В «Волге» начальника УВД я откинулся на заднем сиденье, прикрыл глаза.
– Что задумался? – спросил меня Леонид Васильевич.
– Хочу представить себя на месте имитатора. Сумерки. Он стоит у окна, внизу труп, в руке нож, а на улице два мужика свою подружку ищут…
– Вашим алкашам надо свечку в церкви поставить. Поднялись бы они к нему на этаж – там бы и остались. Кто раз кровь пролил, тот второй раз о цене человеческой жизни не задумывается. Был у меня случай, году так в 1969-м. Андрей Николаевич, ты что в 1969 году делал?
– В начальную школу ходил, – неохотно ответил я.
– Сам к тому времени нос вытирать научился?
– О, в то время я уже многое умел! Я знал, как пишется и что означает слово из трех букв. Сказать его вслух я бы никогда не решился, но слово-то знал! А еще я вырывал листы с плохими отметками из дневника и учился подделывать подпись классного руководителя. Первые опыты по подделке подписи были неудачными, но к концу третьего класса я уже интуитивно понял, что при копировании чужой подписи надо соблюдать скорость написания и наклон букв.
– Как ты в детстве научился мухлевать, так и продолжаешь. У тебя каждый месяц процент раскрываемости сам собой поднимается в нужный момент.
– Игры с цифрами не я придумал. Все вокруг передергивают карты, а я что, рыжий, что ли?
– Черт с ним, с процентом. Слушай историю. В 1969 году у нас в городе произошло тройное убийство, по тем временам преступление невиданной дерзости и жестокости…

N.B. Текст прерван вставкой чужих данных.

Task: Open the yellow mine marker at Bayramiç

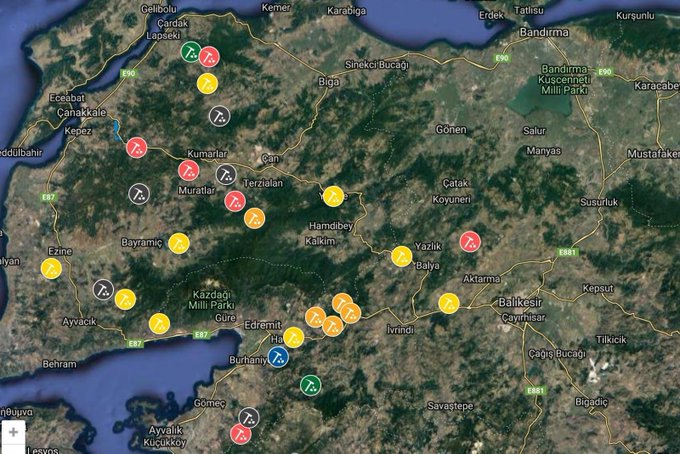Action: pyautogui.click(x=179, y=242)
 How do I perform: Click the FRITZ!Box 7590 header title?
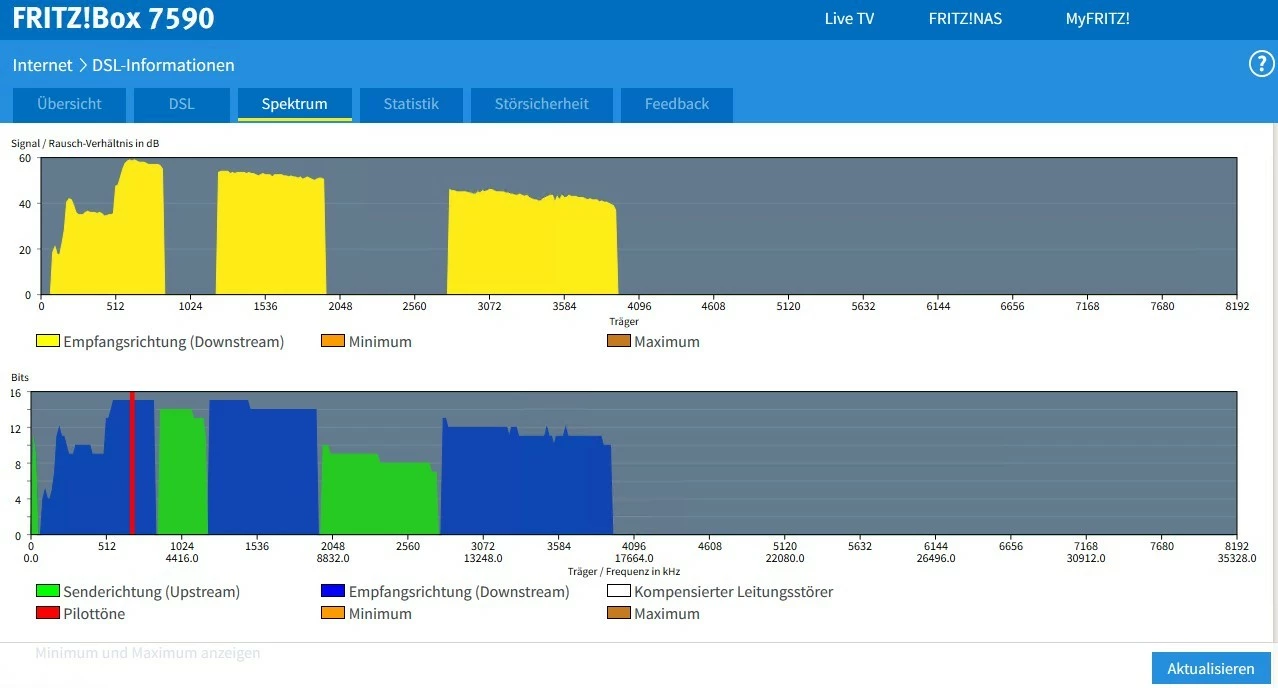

За окном автомобиля проносились знакомые улицы. Мелькнул витринами Центральный универмаг. На площади Пушкина старушка разводила антисанитарию – кормила голубей. Огромная толпа мужиков штурмовала винно-водочный отдел универсама. Беззаботные школьники шустрыми стайками возвращались с занятий. На перекрестке молодая мамаша задумалась и чуть не пошла с коляской на красный свет светофора. Город жил своей обычной жизнью, и я, Большаков и прохожие на улицах были частью этой жизни, а имитатор – нет. Его следовало найти и выдернуть из городского тела, как выдергивают занозу из пальца.
«Я найду тебя, – мысленно пообещал я имитатору. – Ради спокойствия женщины с коляской найду и обезврежу».